The Plagiarism Working Group in May 2007 defined plagiarism as “the use of the work of others without acknowledgement”. This definition includes not just written work but also music, images, computer code and ideas.
The design of assessment, both in the questions asked and the ways in which those questions are asked can play a major role in minimising the opportunities for plagiarism.
If you suspect plagiarism has occurred the Student Progress Service provides advice (see under the Assessment Irregularities information).
The Turnitin service can be used to check electronically available written work and is integrated with Blackboard. Read the introductory guide to using Turnitin with Blackboard.
LTDS offers, via the Staff Development Workshop (SDU), a dedicated workshop which investigates the drivers which influence students to plagiarise, considers practical ways to minimise the likelihood of plagiarism occurring, and discusses ways of detecting plagiarism (including Turnitin software) and the steps to take if you think you have found an instance of plagiarism. If the workshop dates are not suitable LTDS are happy to run bespoke events for small groups.

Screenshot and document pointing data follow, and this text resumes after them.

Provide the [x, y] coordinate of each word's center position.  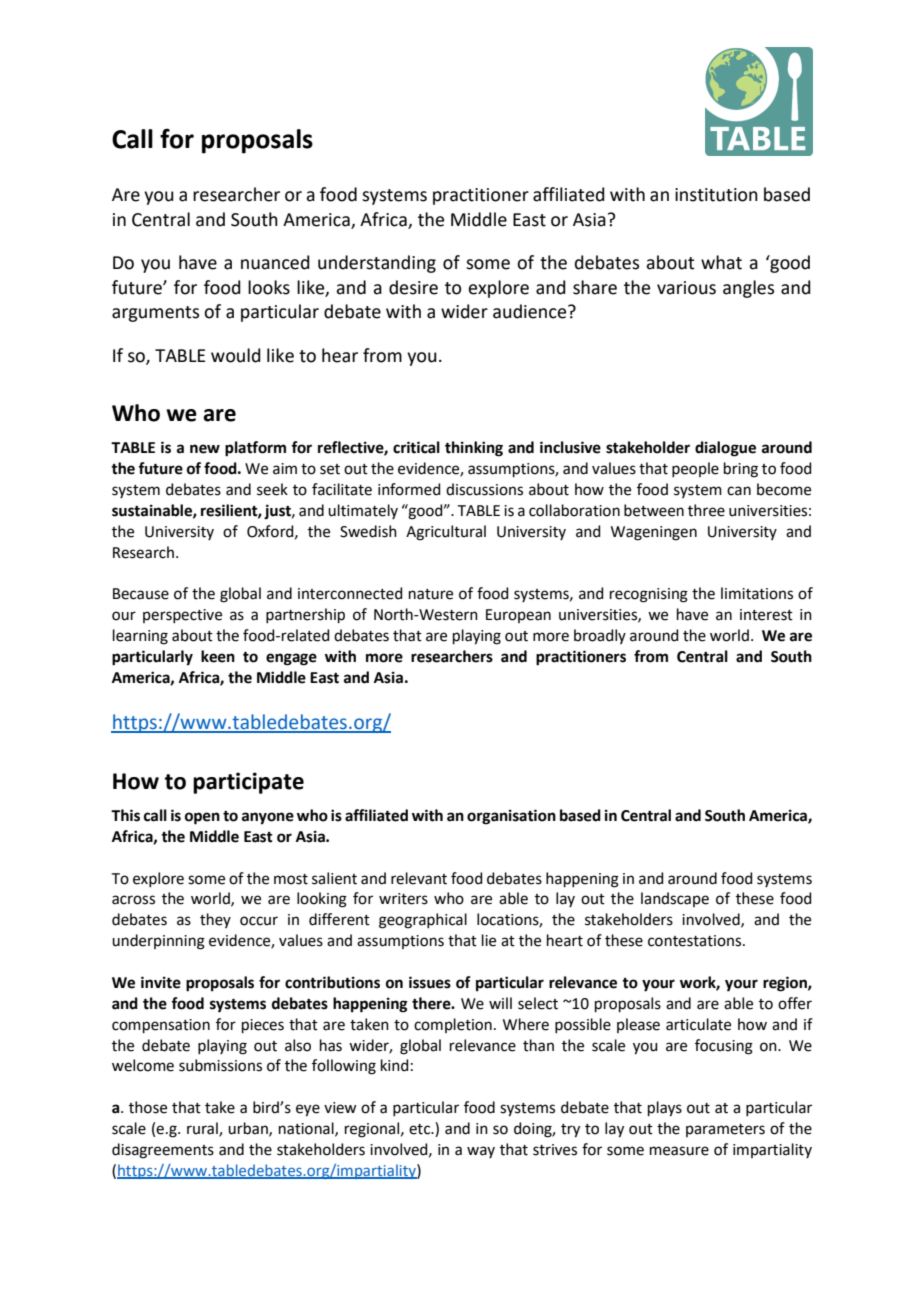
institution [716, 195]
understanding [377, 264]
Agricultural [446, 533]
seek [272, 489]
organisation [511, 817]
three [706, 510]
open [202, 818]
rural [203, 1129]
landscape [675, 899]
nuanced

The Right-Cite webpages provide further information and links to resources for staff and students.
The IJEI is an international, peer-reviewed journal providing a platform for educators across all sectors to research issues in the multi-disciplinary field of educational integrity. The IJEI challenges readers to consider the changing nature of education in a globalised environment, and the impact that conceptions of educational integrity have on issues of pedagogy, academic standards, intercultural understanding and equity.